■ What you are asked to do
Exactly the lines from the one with "Click 解密全区数据 button" through the end of the material are to be output, both included, with no other text.

■ Given records
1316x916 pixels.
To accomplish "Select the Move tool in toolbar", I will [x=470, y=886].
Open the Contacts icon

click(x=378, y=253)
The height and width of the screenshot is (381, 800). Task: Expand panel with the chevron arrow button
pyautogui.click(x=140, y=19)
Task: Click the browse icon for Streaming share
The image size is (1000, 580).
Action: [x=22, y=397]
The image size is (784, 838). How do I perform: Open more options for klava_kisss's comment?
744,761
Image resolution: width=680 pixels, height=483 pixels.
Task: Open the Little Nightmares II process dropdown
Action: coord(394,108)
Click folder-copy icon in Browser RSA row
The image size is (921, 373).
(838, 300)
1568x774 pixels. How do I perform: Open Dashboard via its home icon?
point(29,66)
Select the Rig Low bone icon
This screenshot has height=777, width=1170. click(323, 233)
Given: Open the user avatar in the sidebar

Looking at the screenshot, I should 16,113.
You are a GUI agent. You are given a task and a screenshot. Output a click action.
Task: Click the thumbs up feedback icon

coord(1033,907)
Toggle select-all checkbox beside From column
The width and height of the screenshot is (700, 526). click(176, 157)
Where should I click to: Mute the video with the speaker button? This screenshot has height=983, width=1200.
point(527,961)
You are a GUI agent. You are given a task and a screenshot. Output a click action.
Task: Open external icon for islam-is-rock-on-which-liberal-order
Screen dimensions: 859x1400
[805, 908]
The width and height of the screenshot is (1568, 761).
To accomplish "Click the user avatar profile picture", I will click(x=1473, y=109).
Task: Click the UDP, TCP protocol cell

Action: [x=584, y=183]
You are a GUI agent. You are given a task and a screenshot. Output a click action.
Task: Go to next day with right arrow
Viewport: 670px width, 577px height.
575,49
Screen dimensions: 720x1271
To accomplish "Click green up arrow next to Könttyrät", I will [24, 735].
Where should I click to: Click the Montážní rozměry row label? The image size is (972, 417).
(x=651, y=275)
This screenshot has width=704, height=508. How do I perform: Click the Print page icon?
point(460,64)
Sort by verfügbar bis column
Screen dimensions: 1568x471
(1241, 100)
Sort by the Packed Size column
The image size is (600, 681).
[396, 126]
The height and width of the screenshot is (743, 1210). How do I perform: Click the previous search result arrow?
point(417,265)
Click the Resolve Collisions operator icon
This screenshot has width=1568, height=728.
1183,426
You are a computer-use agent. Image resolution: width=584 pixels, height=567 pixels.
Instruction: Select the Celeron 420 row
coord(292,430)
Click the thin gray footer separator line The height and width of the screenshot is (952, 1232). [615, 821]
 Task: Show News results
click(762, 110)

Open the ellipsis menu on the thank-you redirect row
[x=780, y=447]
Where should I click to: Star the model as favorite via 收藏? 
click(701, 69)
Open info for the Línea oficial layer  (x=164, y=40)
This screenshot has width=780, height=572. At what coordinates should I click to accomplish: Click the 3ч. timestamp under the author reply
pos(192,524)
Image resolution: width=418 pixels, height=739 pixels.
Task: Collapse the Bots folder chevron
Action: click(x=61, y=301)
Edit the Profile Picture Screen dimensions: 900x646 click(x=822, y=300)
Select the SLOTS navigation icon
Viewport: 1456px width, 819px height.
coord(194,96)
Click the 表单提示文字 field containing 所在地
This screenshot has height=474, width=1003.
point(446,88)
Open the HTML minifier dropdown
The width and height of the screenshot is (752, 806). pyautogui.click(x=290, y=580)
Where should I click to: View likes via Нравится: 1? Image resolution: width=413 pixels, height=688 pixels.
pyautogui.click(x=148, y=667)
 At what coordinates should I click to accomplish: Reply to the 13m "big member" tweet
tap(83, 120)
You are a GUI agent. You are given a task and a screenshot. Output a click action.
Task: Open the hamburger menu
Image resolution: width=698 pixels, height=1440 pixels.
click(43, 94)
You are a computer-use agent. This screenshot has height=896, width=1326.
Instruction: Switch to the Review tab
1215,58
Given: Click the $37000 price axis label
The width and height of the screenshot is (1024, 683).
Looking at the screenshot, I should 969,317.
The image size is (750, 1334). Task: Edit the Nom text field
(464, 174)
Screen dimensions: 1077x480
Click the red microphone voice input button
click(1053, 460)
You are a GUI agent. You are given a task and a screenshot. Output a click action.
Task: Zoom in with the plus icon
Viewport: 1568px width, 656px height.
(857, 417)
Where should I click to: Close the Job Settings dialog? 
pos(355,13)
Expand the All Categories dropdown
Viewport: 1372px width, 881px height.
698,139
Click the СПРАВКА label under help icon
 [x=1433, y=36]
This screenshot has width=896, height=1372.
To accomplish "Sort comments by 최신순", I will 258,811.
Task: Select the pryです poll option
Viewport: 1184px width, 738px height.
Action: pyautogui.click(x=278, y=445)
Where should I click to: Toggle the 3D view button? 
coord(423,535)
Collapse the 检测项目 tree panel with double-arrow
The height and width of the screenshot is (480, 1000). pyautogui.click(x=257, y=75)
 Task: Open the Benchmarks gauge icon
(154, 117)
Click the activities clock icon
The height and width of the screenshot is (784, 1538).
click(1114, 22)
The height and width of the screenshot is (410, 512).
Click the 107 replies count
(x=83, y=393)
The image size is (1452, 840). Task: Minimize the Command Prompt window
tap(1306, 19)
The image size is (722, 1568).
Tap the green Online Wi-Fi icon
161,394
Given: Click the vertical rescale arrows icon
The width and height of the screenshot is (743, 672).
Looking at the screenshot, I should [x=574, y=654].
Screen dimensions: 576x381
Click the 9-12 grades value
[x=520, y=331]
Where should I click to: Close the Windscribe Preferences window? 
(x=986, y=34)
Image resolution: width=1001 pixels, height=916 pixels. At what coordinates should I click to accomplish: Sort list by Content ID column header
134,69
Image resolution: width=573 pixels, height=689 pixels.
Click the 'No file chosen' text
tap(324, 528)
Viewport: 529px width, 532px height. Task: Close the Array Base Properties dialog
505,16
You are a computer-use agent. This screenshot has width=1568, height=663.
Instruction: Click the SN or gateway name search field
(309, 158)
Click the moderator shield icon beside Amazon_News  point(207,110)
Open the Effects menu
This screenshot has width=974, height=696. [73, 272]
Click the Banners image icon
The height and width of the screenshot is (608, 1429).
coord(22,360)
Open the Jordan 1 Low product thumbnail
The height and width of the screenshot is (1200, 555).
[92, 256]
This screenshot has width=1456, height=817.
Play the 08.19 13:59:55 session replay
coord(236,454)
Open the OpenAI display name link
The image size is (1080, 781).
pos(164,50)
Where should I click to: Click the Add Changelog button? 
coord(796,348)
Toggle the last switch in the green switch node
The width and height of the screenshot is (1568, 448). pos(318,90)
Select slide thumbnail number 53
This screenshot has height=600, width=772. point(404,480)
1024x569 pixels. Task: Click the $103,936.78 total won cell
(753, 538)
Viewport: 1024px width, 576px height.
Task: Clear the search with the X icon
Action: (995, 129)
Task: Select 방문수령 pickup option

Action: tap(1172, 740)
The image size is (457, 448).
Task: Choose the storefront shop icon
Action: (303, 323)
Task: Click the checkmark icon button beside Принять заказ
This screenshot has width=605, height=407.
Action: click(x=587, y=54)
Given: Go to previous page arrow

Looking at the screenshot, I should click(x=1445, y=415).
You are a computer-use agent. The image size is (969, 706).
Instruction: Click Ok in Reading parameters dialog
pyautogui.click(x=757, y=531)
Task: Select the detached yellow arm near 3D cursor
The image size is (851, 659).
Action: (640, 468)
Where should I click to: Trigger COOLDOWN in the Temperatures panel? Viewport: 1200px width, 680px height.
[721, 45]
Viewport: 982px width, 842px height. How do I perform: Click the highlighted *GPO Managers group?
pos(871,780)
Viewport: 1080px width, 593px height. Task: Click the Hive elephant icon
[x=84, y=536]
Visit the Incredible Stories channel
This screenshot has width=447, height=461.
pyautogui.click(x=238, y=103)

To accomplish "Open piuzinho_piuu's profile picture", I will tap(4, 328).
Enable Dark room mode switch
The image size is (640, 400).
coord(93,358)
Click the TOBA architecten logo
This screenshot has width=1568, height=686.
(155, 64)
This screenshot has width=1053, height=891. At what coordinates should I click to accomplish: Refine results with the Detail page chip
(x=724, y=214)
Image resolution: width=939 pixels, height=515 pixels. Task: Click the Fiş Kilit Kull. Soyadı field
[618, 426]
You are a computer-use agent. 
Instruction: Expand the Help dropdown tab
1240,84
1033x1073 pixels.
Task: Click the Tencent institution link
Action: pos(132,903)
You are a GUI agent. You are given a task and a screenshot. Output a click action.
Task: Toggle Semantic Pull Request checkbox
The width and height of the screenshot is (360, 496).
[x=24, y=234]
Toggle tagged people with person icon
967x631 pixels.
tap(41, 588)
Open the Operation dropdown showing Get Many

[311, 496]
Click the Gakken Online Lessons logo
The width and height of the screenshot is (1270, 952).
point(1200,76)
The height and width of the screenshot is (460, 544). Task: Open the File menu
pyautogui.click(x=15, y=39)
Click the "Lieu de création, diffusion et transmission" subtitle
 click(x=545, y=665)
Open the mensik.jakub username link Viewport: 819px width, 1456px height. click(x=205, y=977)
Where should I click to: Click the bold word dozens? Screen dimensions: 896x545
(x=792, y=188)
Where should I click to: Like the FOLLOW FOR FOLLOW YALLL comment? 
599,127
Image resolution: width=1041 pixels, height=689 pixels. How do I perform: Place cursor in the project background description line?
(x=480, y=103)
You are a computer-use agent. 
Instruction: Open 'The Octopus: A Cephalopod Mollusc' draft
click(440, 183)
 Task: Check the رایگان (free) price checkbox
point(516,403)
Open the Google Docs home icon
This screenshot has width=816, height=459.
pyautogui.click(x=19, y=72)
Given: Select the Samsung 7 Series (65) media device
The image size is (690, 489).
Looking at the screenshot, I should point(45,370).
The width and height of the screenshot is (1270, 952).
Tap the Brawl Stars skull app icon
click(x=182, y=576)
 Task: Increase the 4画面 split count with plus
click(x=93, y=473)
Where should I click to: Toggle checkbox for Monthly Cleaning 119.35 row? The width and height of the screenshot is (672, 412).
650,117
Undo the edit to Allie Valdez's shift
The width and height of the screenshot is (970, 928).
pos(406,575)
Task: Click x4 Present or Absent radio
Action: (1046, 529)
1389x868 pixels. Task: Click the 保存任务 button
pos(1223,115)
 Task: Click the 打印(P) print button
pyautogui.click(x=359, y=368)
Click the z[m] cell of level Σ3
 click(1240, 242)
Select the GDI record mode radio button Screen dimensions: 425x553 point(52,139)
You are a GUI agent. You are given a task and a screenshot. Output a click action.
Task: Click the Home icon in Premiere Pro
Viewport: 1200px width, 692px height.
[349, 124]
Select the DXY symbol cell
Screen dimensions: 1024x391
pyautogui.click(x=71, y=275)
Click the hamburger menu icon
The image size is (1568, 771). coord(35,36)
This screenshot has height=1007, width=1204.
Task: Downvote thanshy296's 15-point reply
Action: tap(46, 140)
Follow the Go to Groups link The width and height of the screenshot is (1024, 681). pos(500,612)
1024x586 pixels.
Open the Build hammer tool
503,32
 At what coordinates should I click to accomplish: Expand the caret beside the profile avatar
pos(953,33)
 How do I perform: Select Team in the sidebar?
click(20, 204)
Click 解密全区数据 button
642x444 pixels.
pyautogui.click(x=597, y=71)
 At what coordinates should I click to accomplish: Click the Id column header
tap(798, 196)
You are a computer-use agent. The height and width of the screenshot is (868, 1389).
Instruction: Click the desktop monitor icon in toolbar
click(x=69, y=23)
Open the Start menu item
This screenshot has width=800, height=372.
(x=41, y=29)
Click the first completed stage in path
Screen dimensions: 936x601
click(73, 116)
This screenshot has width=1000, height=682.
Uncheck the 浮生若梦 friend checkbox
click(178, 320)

■ Answer to the exercise
Click 解密全区数据 button
642x444 pixels.
pyautogui.click(x=597, y=71)
 At what coordinates should I click to accomplish: Click the Id column header
tap(798, 196)
You are a computer-use agent. The height and width of the screenshot is (868, 1389).
Instruction: Click the desktop monitor icon in toolbar
click(x=69, y=23)
Open the Start menu item
This screenshot has width=800, height=372.
(x=41, y=29)
Click the first completed stage in path
Screen dimensions: 936x601
click(73, 116)
This screenshot has width=1000, height=682.
Uncheck the 浮生若梦 friend checkbox
click(178, 320)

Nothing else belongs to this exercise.